Substrate specificity of two thrombin like enzymes (elegaxobin, elegaxobin II) from the venom of Trimeresurus elegans (Sakishima-habu), using neutralizing antibody

We reported previously that elegaxobin and elegaxobin II cause the release of fibrinopeptide A alone from rabbit fibrinogen. Elegaxobin II is a thrombin-like enzyme that possesses kinin-releasing activity, and shows a characterization obviously different from elegaxobin. To study the substrate specificities of elegaxobin and elegaxobin II against fibrinogen, we investigated whether anti-elegaxobin or anti-elegaxobin II antibody counteracts those enzymatic activities.
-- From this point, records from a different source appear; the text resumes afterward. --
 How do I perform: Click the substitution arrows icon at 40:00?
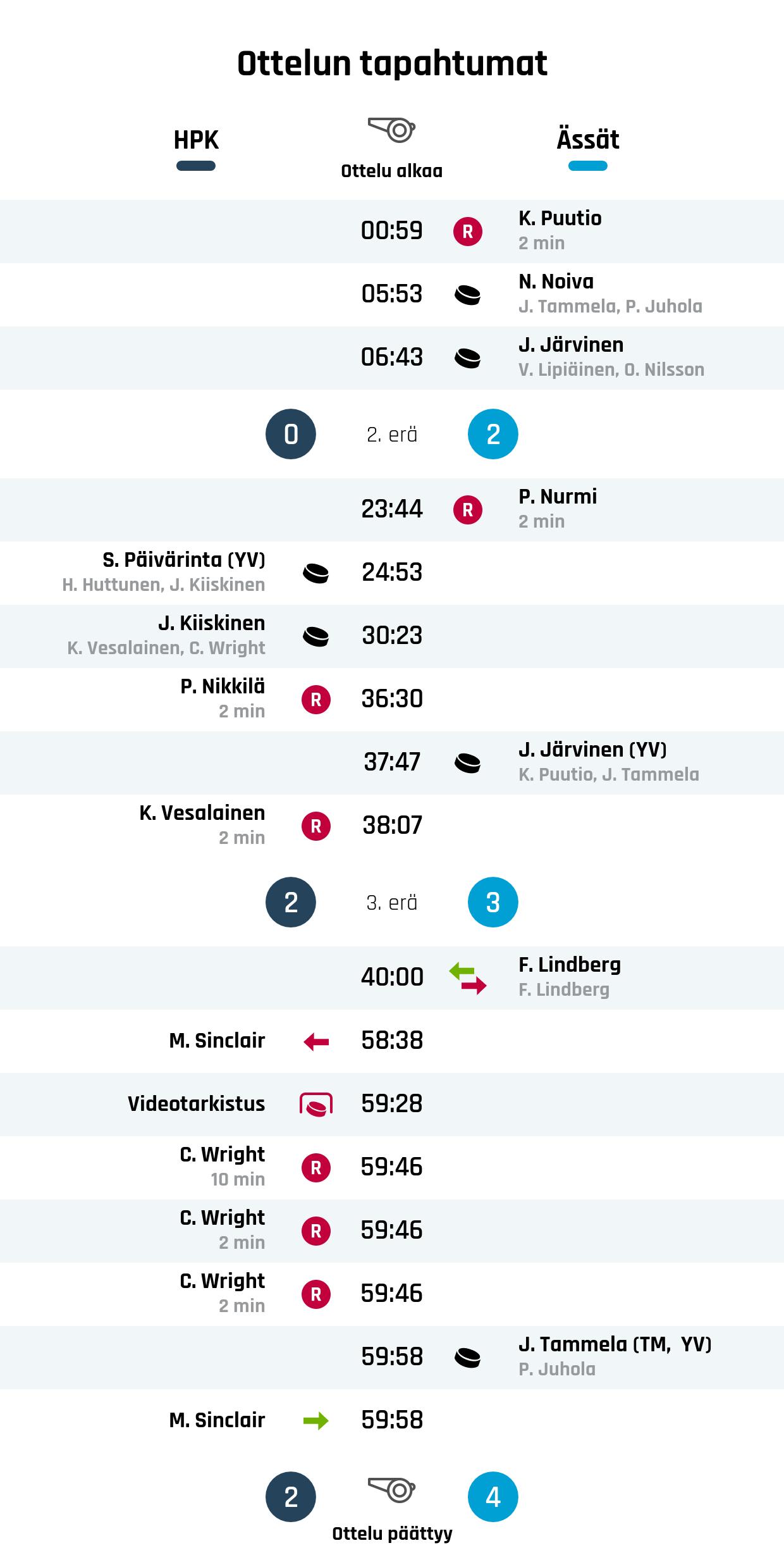click(x=468, y=978)
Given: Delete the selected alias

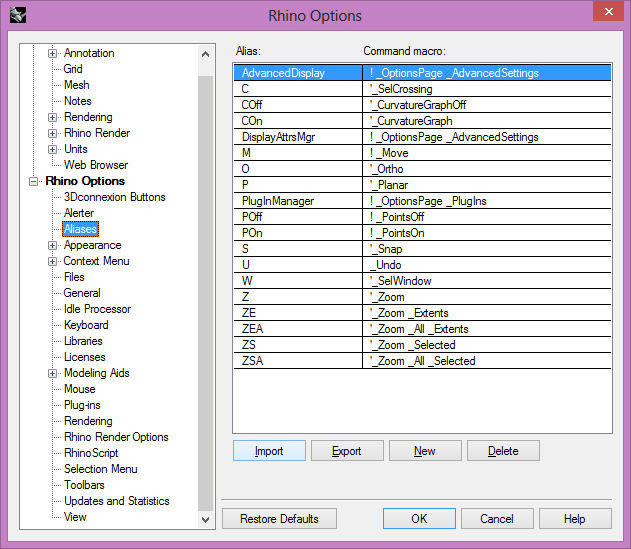Looking at the screenshot, I should pos(503,451).
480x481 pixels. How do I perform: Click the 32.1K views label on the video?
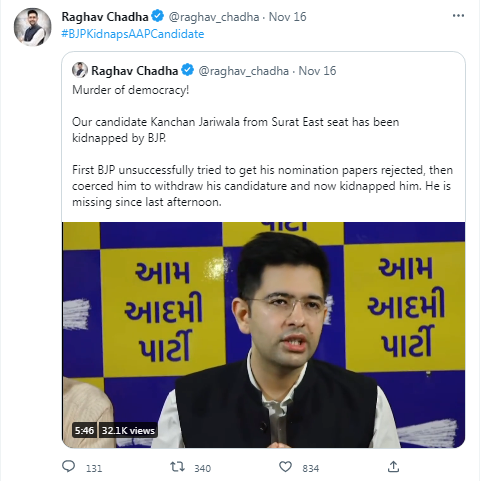128,431
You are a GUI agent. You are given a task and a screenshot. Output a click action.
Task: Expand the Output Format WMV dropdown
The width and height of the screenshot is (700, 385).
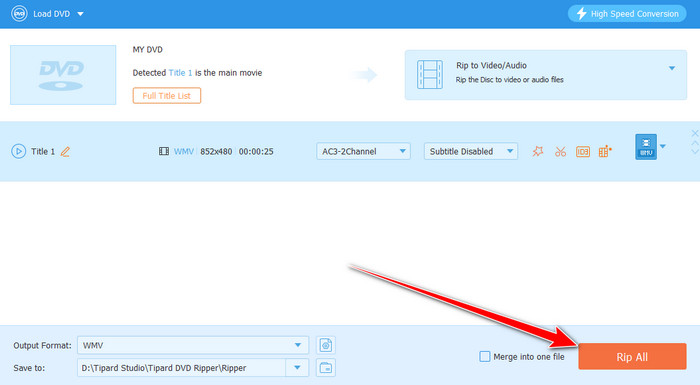193,345
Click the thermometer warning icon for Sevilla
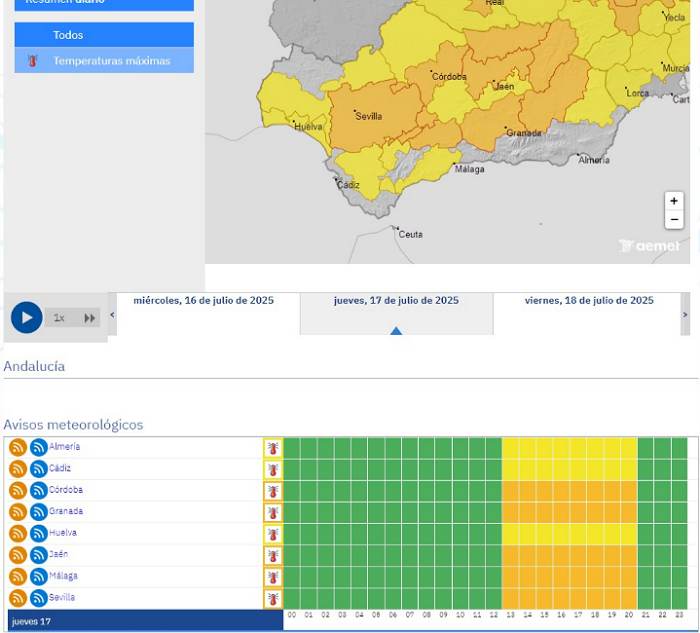 tap(273, 599)
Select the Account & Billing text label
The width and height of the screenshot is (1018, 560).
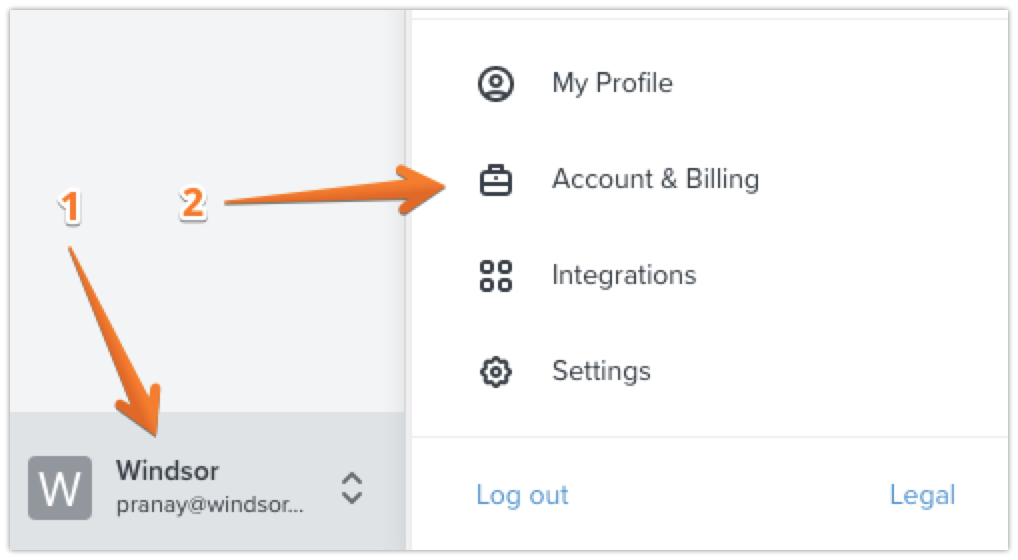(655, 180)
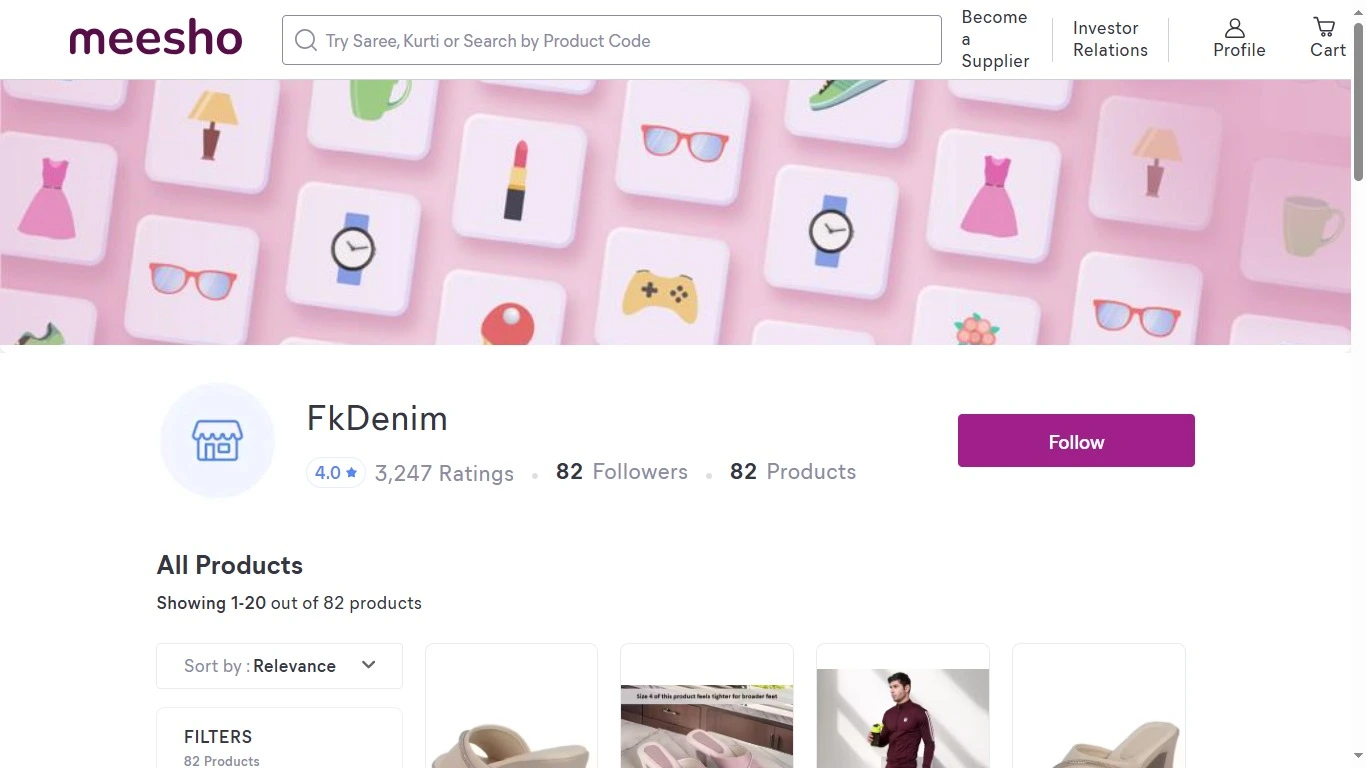Click the Meesho logo
The width and height of the screenshot is (1366, 768).
156,40
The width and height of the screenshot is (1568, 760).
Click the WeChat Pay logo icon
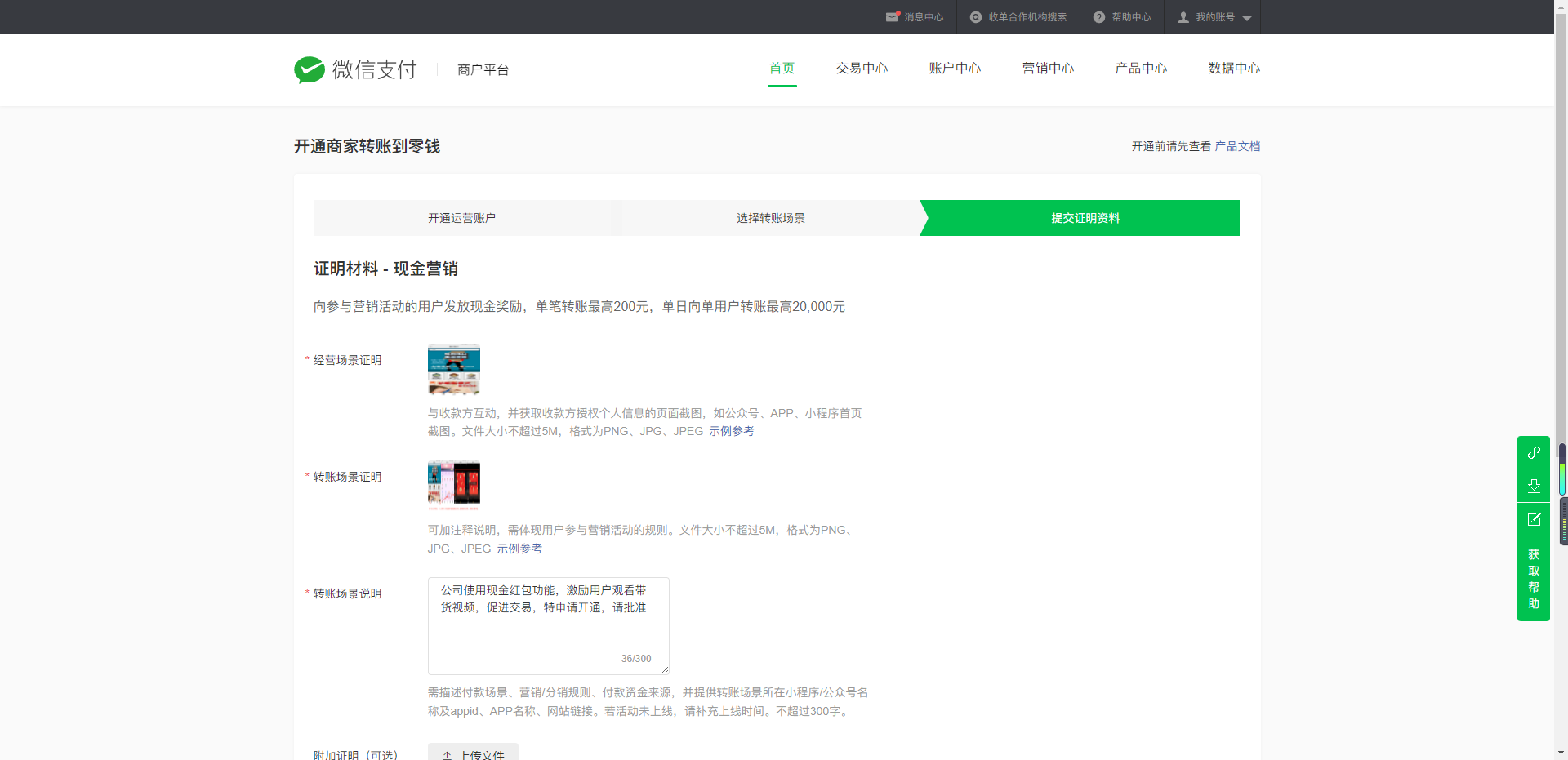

Anti-elegaxobin II antibody effectively counteracted the thrombin-like activity of elegaxobin and elegaxobin II in comparison to the anti-elegaxobin antibody. The anti-elegaxobin II antibody only counteracted the thrombin-like activity, whereas did not counteract TAME hydrolytic activity and weakly counteract the kinin-releasing activity. Furthermore, we investigated which part of elegaxobin II as an antigen this antibody connects with specifically, using M-peptides derived from digests with CNBr. As a result, anti-elegaxobin II antibody bound specifically to the M-peptide including C-terminal portion. In particular, the anti-elegaxobin II antibody connected to position 220–239 (AQPHEPGSYTNVFDHLDWIK), containing His223.